Data ::
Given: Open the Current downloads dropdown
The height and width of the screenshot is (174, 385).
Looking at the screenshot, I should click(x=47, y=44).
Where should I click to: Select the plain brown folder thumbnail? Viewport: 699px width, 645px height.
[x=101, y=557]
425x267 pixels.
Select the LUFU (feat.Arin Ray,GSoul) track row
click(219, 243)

...

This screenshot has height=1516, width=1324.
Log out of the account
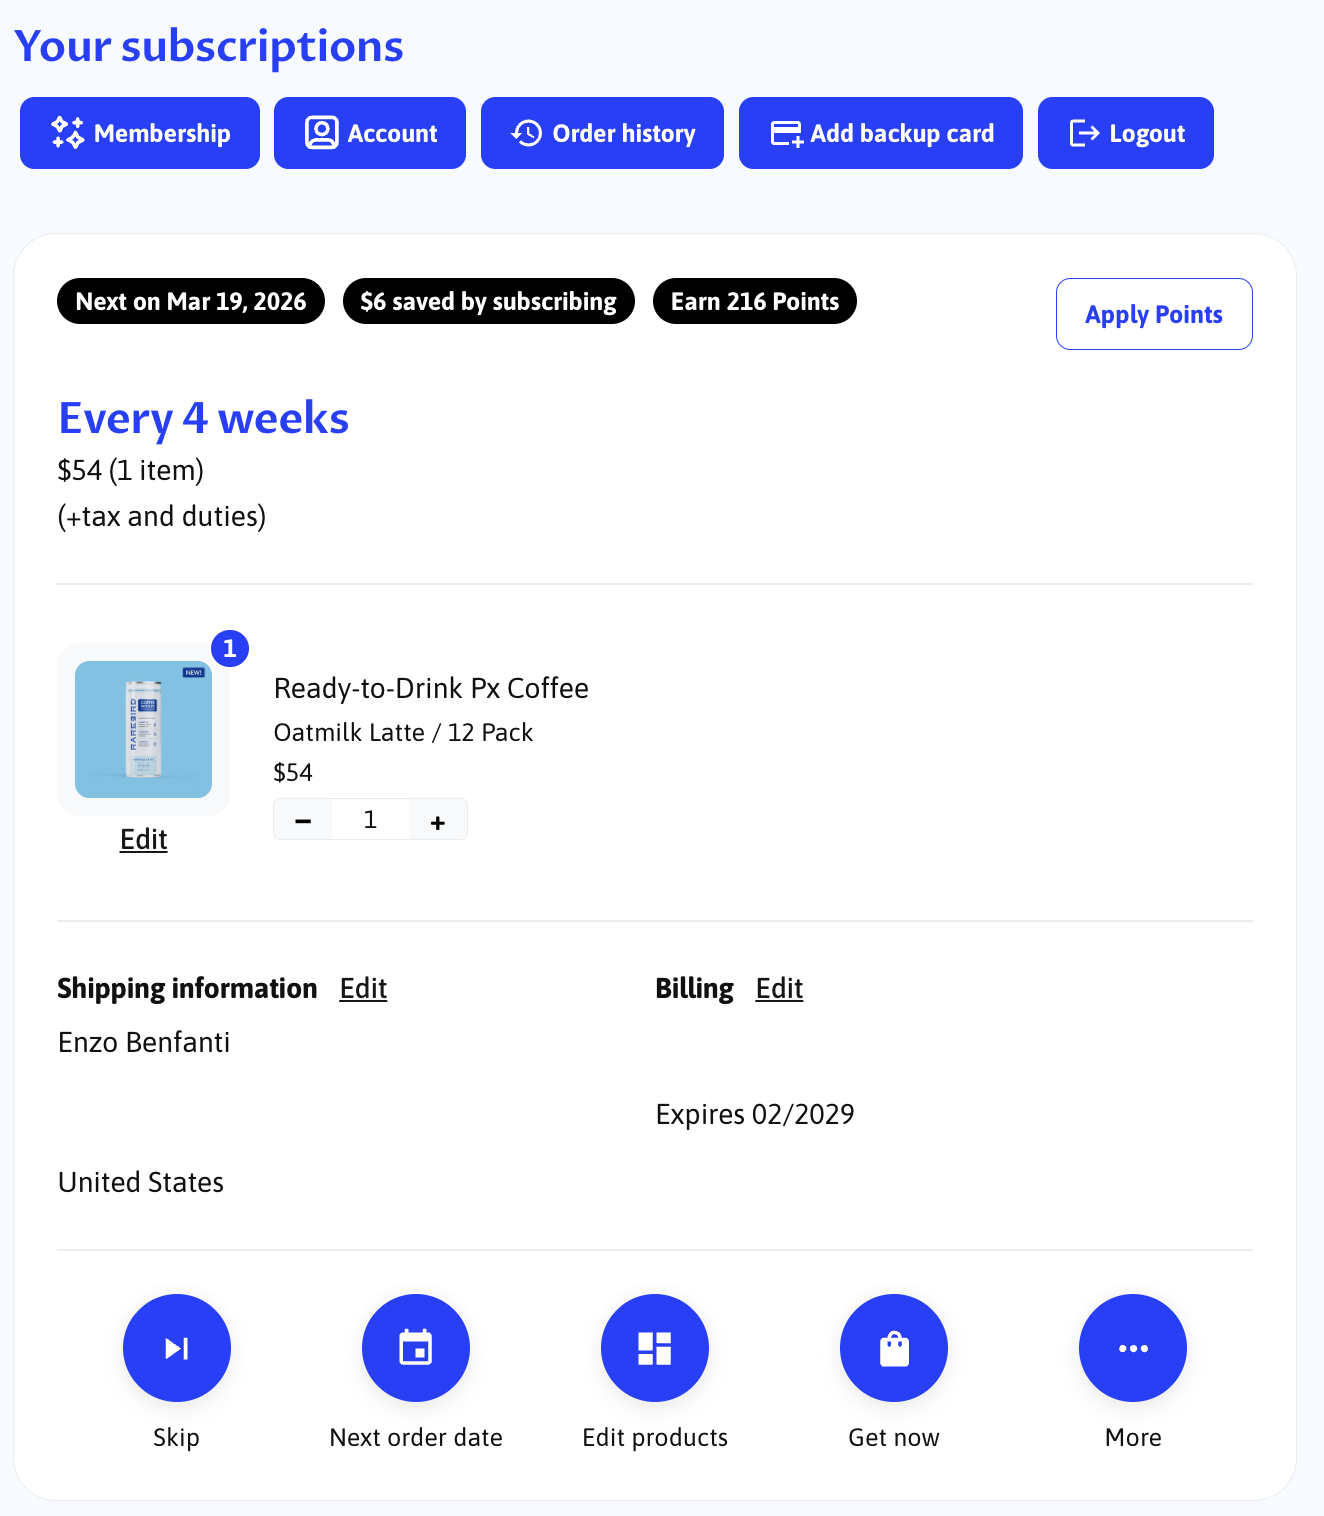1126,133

* * *

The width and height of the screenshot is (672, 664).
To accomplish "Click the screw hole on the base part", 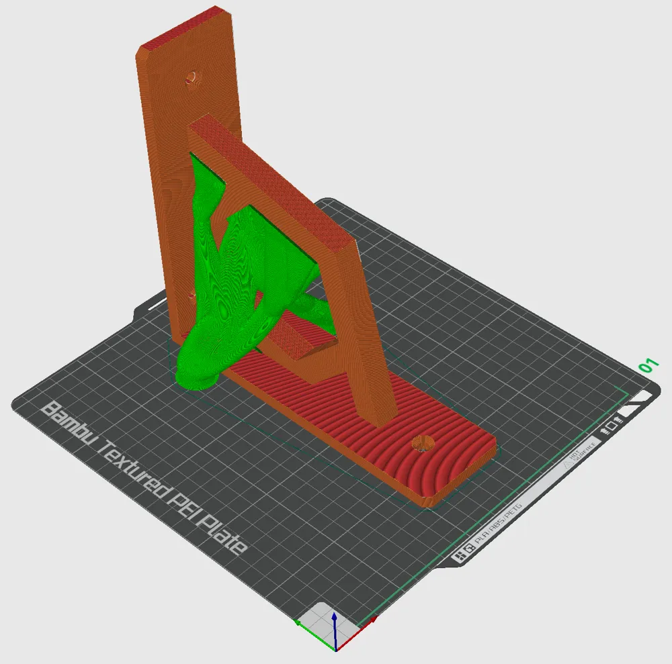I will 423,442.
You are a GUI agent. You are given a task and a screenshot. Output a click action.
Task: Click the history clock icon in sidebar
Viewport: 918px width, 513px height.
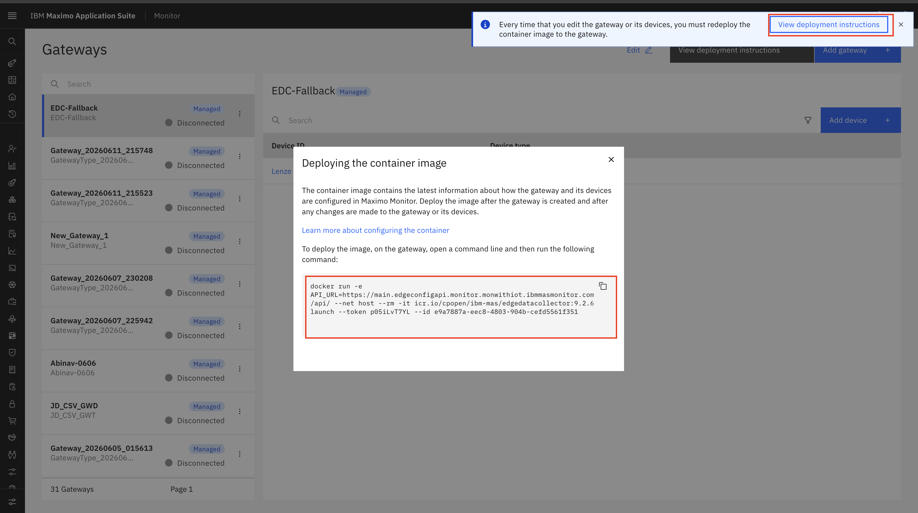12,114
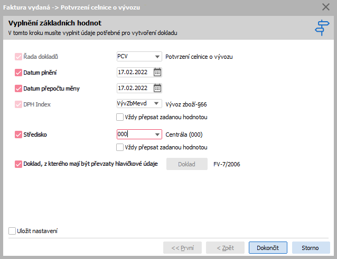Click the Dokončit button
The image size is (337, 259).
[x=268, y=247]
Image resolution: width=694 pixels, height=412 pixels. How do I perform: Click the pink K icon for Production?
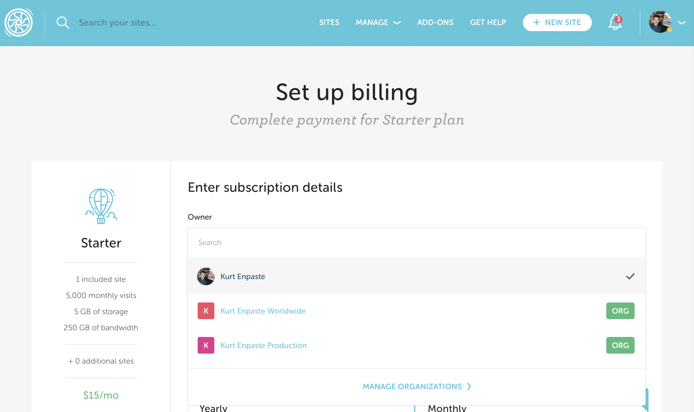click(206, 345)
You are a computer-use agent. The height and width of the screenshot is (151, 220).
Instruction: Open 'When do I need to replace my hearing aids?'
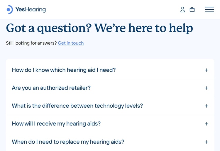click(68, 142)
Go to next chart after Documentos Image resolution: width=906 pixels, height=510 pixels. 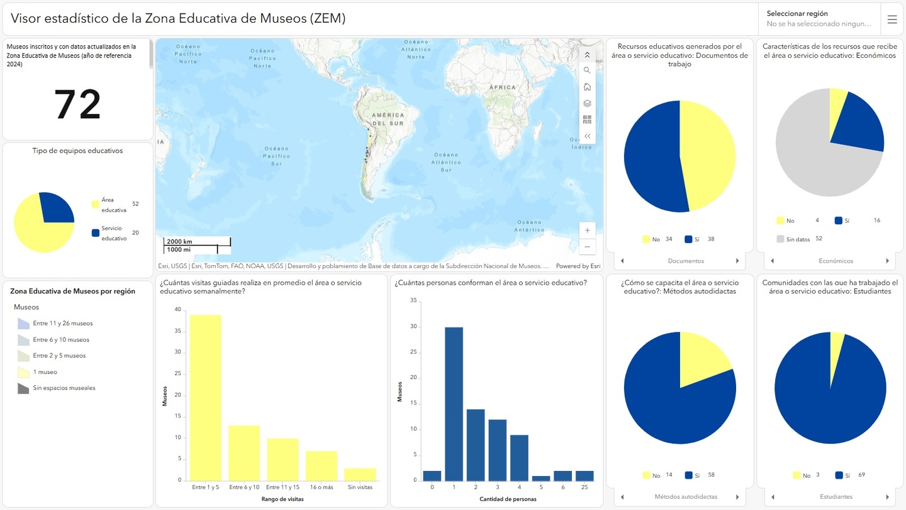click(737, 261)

Work to be completed :: Find the lines above that contain the string "agent" and answer with how many there are, nothing else.

Output for this exercise :: 2